Anthropic’s Claude Fable 5 is the Mythos version that the public can access today

Anthropic is bringing its most powerful AI model to the general public for the first time, but it’s doing so with caution.
On Tuesday, the AI company launched Claude Fable 5, the first publicly available version of its Mythos model. Anthropic says the Fable 5 excels in software engineering, information processing, and vision, but comes with strict security limitations. In high-risk areas such as cybersecurity, biology, chemistry, and distillation, the model blocks responses and reverts to Claude Opus 4.8.
Launched as a preview in April, Mythos was initially limited to a few partners due to cybersecurity concerns. Last week, Anthropic expanded its reach to hundreds of organizations in 15 countries, with a focus on organizations that manage critical infrastructure.
Now, a version of that technology is available to anyone through Anthropic’s Claude API and application-based Enterprise plans. Subscription access will be rolled out in stages: until June 22, Fable 5 is included in the Pro, Max, Team, and Enterprise plans based on the chair at no additional cost. On June 23, Anthropic will release Fable 5 on those plans, which require credits to use going forward, with plans to bring it back as a standard subscription feature as soon as possible.
Anthropic is also shipping a new version of Mythos, called Mythos 5, to organizations that are already authorized to access the upgraded model.
The launch of Fable comes as Anthropic prepares to enter the public markets, alongside OpenAI and Elon Musk’s SpaceX. It also follows an AI company’s request urging major AI labs around the world to establish a brake linked to cross-border AI development. Anthropic warned that systems are evolving so rapidly that they may achieve iterative self-improvement (RSI), improving themselves independently without human intervention.
Aware of how a Mythos-class model can do in the wrong hands, Anthropic says it tested stress classifiers with jailbreak attempts before releasing Fable 5.
“Internally, we had an external exploit for a bug that did not produce a global jailbreak in over 1,000 hours of testing. We then worked with external red-teaming organizations that also failed to find a global jailbreak.”

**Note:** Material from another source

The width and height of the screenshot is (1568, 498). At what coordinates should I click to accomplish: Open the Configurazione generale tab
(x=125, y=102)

That said, there could still be novel attacks that could happen. Because of this, with the launch of Fable 5 and Mythos 5, Anthropic said it will require 30-day retention on all traffic, even if businesses previously had no-retention agreements. Anthropic said it would not use the data for training, only “to protect against sophisticated and novel attacks, including new jailbreaks,” and to “identify and mitigate false positives.” The policy could set an industry precedent where access to increasingly powerful models comes with mandatory data retention policies installed as a security measure.

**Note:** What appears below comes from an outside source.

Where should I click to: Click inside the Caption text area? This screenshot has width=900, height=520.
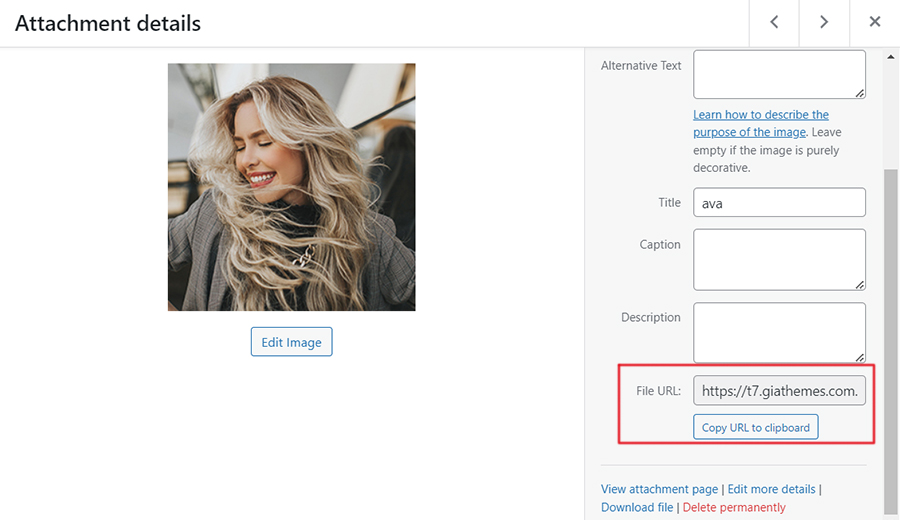point(778,259)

For those who continue to use the model, not every question will receive a Fable 5 answer. Anthropic says that the situations where Fable has to defer to Opus 4.8 are rare, with early data showing at least 95% of Fable sessions working completely on the model’s own answers.
In third-party testing, analytics firm Hex said in a statement that Fable was the first to score 90% on its baseline test for complex, long-running analytics tasks.

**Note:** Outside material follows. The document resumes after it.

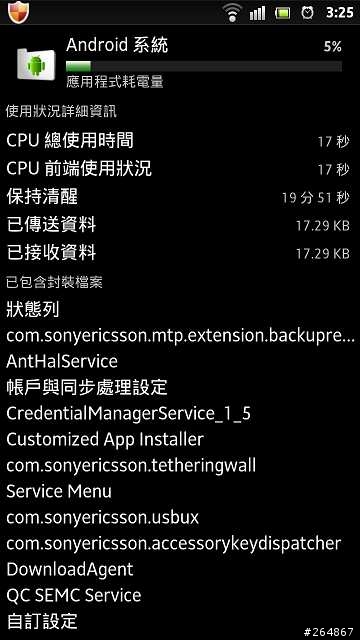Tap the green battery usage progress bar
The image size is (360, 640).
pyautogui.click(x=204, y=66)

“On the most difficult questions, it shows strong judgment and little attention,” Hex said.
Vibe-coding platform Base44 noted in a statement that Fable is better for “full-featured one-shot applications” and has better tooling. AI-powered workstation and agent platform Genspark said Fable outperformed all other models in its analysis, and performed significantly better in tasks such as UI design and game coding.
The price of both Fable 5 and Mythos 5 is $10 per million input tokens and $50 per million output tokens, double the price of Opus 4.8. That price alone may act as a deterrent to widespread use.
Many businesses are increasingly critical of AI costs after seeing bills come in or out of their annual AI budget early on. Advanced models like Opus 4.8 can increase those problems, with advanced processing capabilities that can split a single application into multiple tasks.
Anthropic said it expects demand for Fable 5 to be very high and difficult to predict. And others, like shopping rewards platform Rakuten, may think the upside is worth the price.
“With the greatest effort, Fable demonstrates and validates its work,” Rakuten said in a statement. “For us, that’s what makes the most independent jobs possible – extra thinking pays for itself.”